Former A.R.S. § 13–604.01(B), stated as follows:
Notwithstanding any provision of law to the contrary, a person convicted of any felony offense not included in subsection A of this section if committed while the person is on probation, parole, work furlough or any other release shall be sentenced to a term of not less than the presumptive sentence authorized for the offense, and the person is not eligible for suspension or commutation of sentence, probation, pardon, parole, work furlough or release from confinement on any other basis except as specifically authorized by § 31–233, subsection A or B until the sentence imposed by the court has been served. A sentence imposed pursuant to this subsection shall be consecutive to any other sentence from which the convicted person had been temporarily released.
(Emphasis added). This statute was enacted by the legislature in 1982. See 1982 Ariz. Sess. Laws, Ch. 322, § 2 (adding § 13–604.01); 1985 Ariz. Sess. Laws, Ch. 364, § 5 (renumbering as § 13–604.02); 2008 Ariz. Sess. Laws, Ch. 301, §§ 17, 32 (renumbering as § 13–708).
¶ 13 Similar to Defendant's argument here, the defendant in Barksdale argued consecutive sentences were not mandatory because probation was not a form of release included under § 13–604.01(B). Id. at 468, 694 P.2d at 298. We concluded otherwise, and held the statute required mandatory consecutive sentences for a defendant who was convicted of a felony offense while on probation for a prior felony conviction. Id. at 468–69, 694 P.2d at 298–99. Ultimately, we determined that:
where the trial judge sentences a defendant for a felony offense, and at the same hearing, or prior thereto, sentences the same defendant for probation violations, A.R.S. § 13–604.01(B) requires that the sentence for the subsequent felony conviction be consecutive to any other sentence imposed. To not so hold would be to disregard the statute and the clear intention of the legislature in enacting A.R.S. § 13–604.01(B).
Id.
¶ 14 Defendant attempts to distinguish Barksdale by claiming that “release” is described differently under A.R.S. § 13–708(C) than under A.R.S. § 13–604.01(B). Defendant points to the fact that under A.R.S. § 13–604.01(B), the terms “probation, parole, work furlough or any other release,” are grouped together, indicating that probation, like parole and work furlough, are all different types of release. Defendant contends, however, that under A.R.S. § 13–708(C), the term “probation” is separated from the other categories of release by the word “or,” indicating that release means only parole, work furlough, and community supervision.
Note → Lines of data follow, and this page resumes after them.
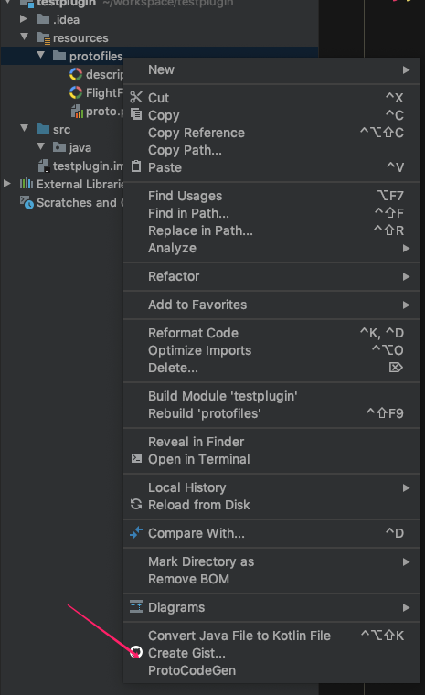Click the Copy icon in the context menu
Image resolution: width=425 pixels, height=695 pixels.
tap(136, 114)
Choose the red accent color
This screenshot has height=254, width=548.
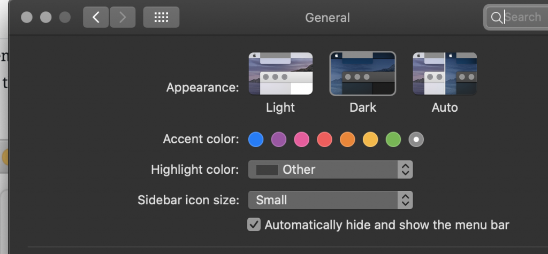[x=325, y=140]
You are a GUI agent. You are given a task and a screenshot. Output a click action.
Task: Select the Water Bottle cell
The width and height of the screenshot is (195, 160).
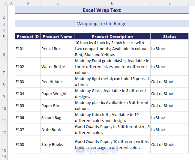57,67
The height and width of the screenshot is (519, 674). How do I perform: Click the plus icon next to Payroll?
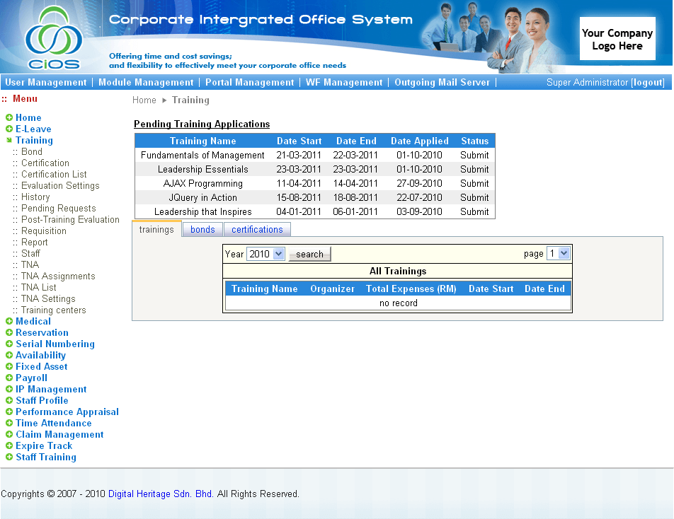[x=9, y=378]
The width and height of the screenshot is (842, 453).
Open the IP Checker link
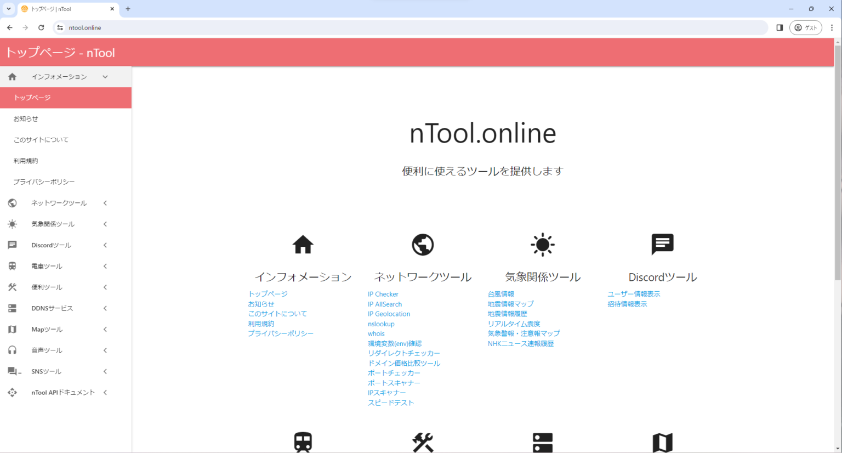[383, 294]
¶ 15 We do not agree with Defendant's construction of A.R.S. § 13–708(C). First, Barksdale did not rely on the fact that the term “probation” was grouped with various other types of release under § 13–604.01(B); it simply concluded that “probation” was a type of “release” for sentencing purposes under the statute. See Barksdale, 143 Ariz. at 467, 694 P.2d at 297.
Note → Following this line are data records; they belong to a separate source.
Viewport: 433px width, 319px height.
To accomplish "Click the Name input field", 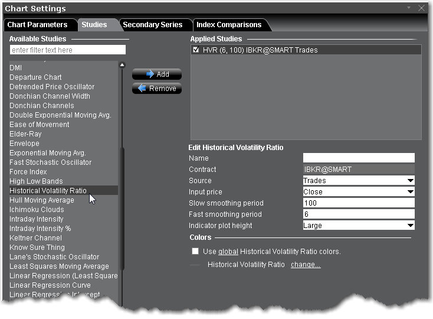I will [x=358, y=158].
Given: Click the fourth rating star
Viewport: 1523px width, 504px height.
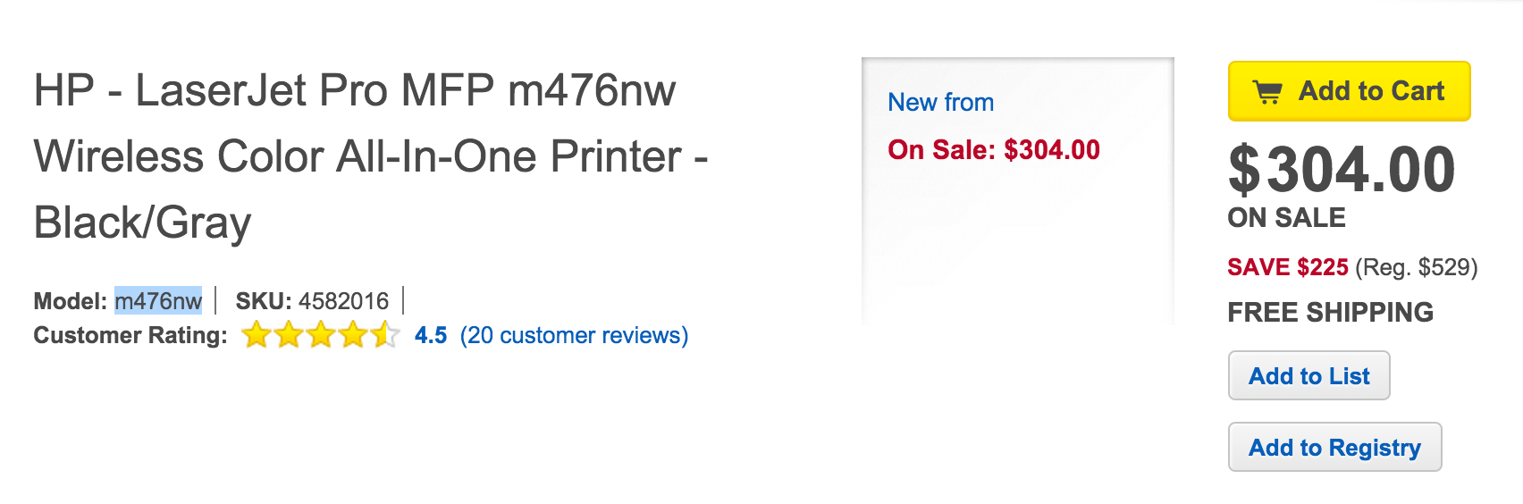Looking at the screenshot, I should coord(353,335).

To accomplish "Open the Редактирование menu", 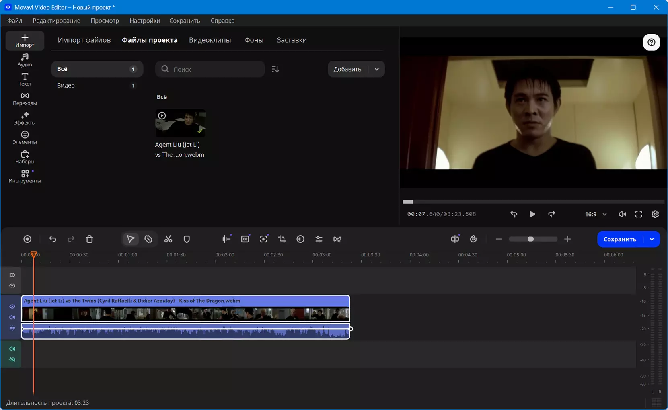I will click(56, 21).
¶ 16 Second, the plain language of A.R.S. § 13–708(C) includes probation as a type of release covered under the statute. Nordstrom, Inc. v. Maricopa Cnty., 207 Ariz. 553, 556, ¶ 10, 88 P.3d 1165, 1168 (App.2004) (“When determining the meaning of a statute, we look first to the plain language of the statute as the most reliable indicator of its meaning.”). When used in a statute, we give the term “or” its usual disjunctive meaning, expressing an alternative “choice among one of two or more things.” In re Ryan A., 202 Ariz. 19, 23, ¶ 13, 39 P.3d 543, 547 (App. 2002) (internal citations omitted). Here, the word “or” clearly indicates different types of release that are covered by the statute. Thus, A.R.S. § 13–708(C) applies to the commission of new felonies when: (1) “the person is on probation for a conviction of a felony offense,” (2) “ or parole, work furlough, community supervision,” (3) “ or any other release or escape from confinement....” See State v. Botkin, 221 Ariz. 1, 4, ¶¶ 14–16, 209 P.3d 137, 140 (2009) (stating that A.R.S. § 13–708(C) “requires imprisonment if a probationer is convicted of a second felony offense that is committed while the person is on probation”).
¶ 17 Accordingly, we conclude that A.R.S. § 13–708(C) required the court to sentence Defendant to consecutive sentences for his 2012 and 2008 convictions.
CONCLUSION
¶ 18 Finding no error, Defendants' sentences are affirmed.